2022 and 2024: Changing Room Era
- 3 hours ago
- 2 min read
We spent all of 2023 and 2024 obsessed with producing and screening Changing Room, a movement-based docufiction that asked, "What does criticizing our bodies have to do with climate change?"
Changing rooms, where many scrutinize their own bodies and spend time considering how they'll fix or hide imperfections, are also often where fantasies of solutions rooted in "the next purchase" begin. Each woman to her own, where she believes nobody else can see her, she opens up to herself in ways marketers only dream of knowing. The slightest poke, jiggle, disapproving facial expression, or even a raw, harsh word whispered to her own reflection instructs that woman what to buy next: Is it a new skirt to cover up the bulging thighs? Spanx to tuck belly fat in? Or even the same shirt, but in a different, more flattering color? How does the journey from a lonesome dressing cubicle connect to the rest of the world, an earth itself crying in pain as its own inhabitants trample over it without care, all seeing themselves as individuals worthy of perfection, with a right to embark on the quest for a better, i.e. better-looking self—"my money, my right"? Or have we all been fools in front of the mirror after all?

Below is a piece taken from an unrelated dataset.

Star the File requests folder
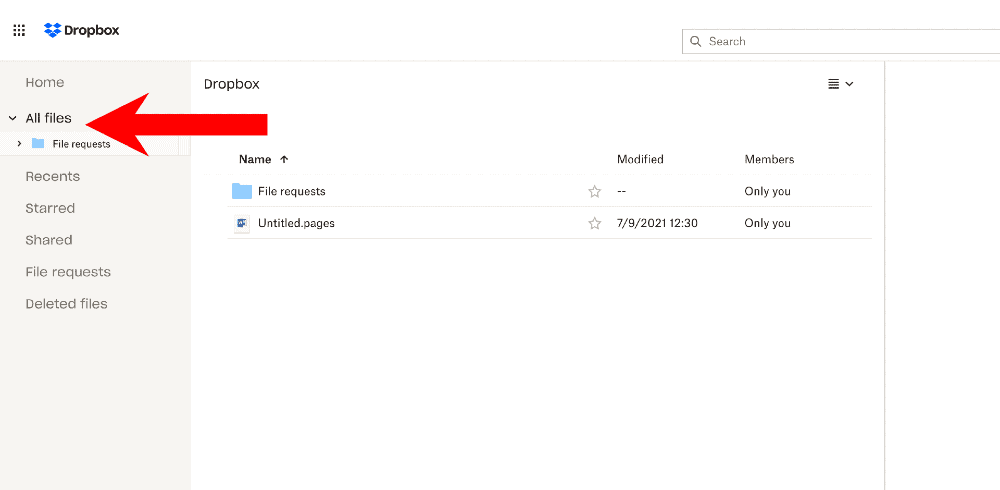 (594, 191)
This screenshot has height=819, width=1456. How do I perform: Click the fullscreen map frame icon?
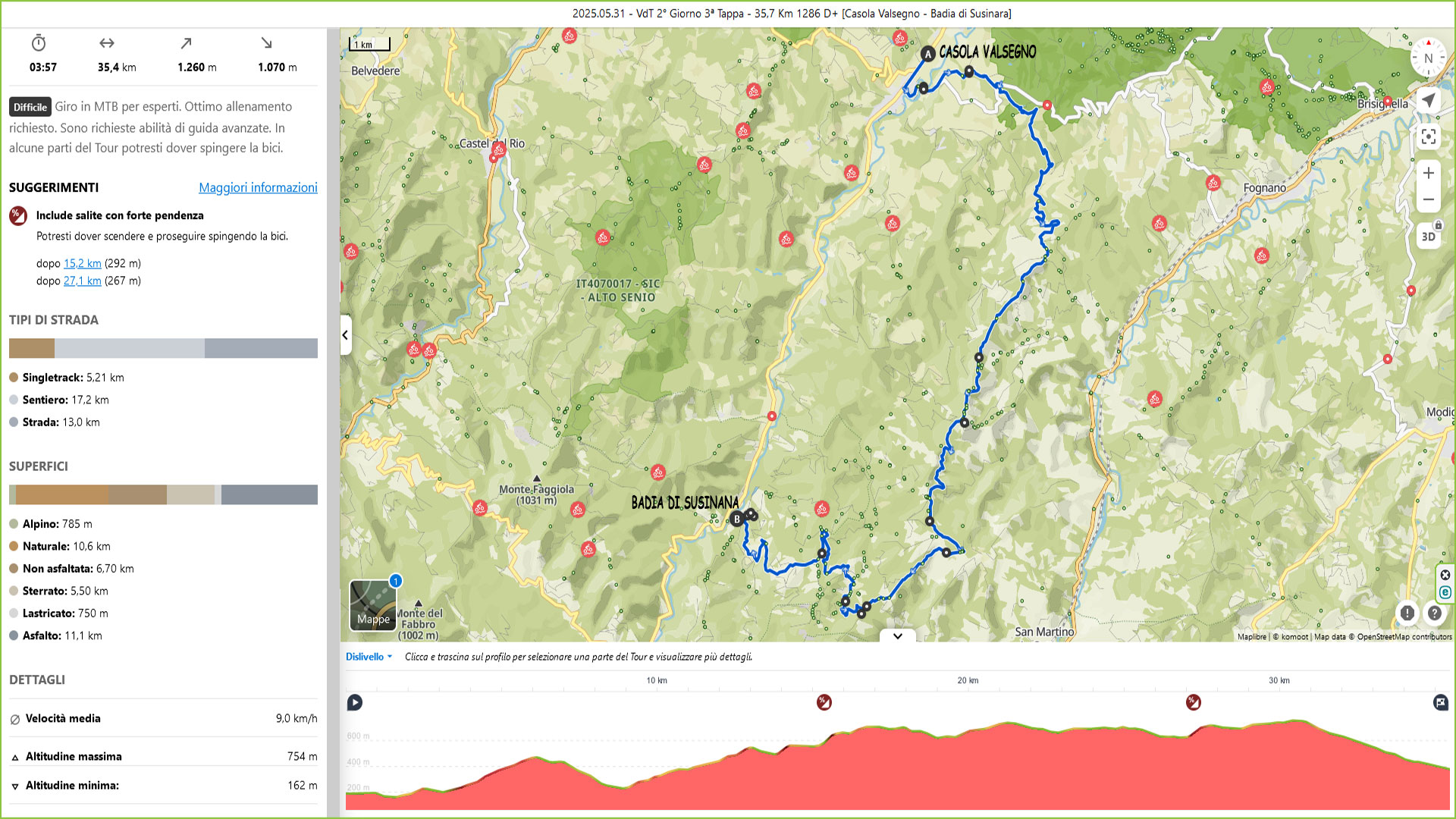click(1428, 136)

These were the kinds of questions we asked as we made the dance film, which we got a grant from the National Geographic Society to make and a grant from Singapore's Ministry of Sustainability and the Environment to screen at The Projector in Singapore. With a lot of hard work, we sold over 300 tickets, packed The Projector over one weekend, and then went on to screen in Bangkok and Tokyo.

Photo credit: Maria Marinay
The biggest lesson learned: The joy of story-telling for creative non-fiction is found in the way throughlines can extend, finding connections in themes most people think are separated.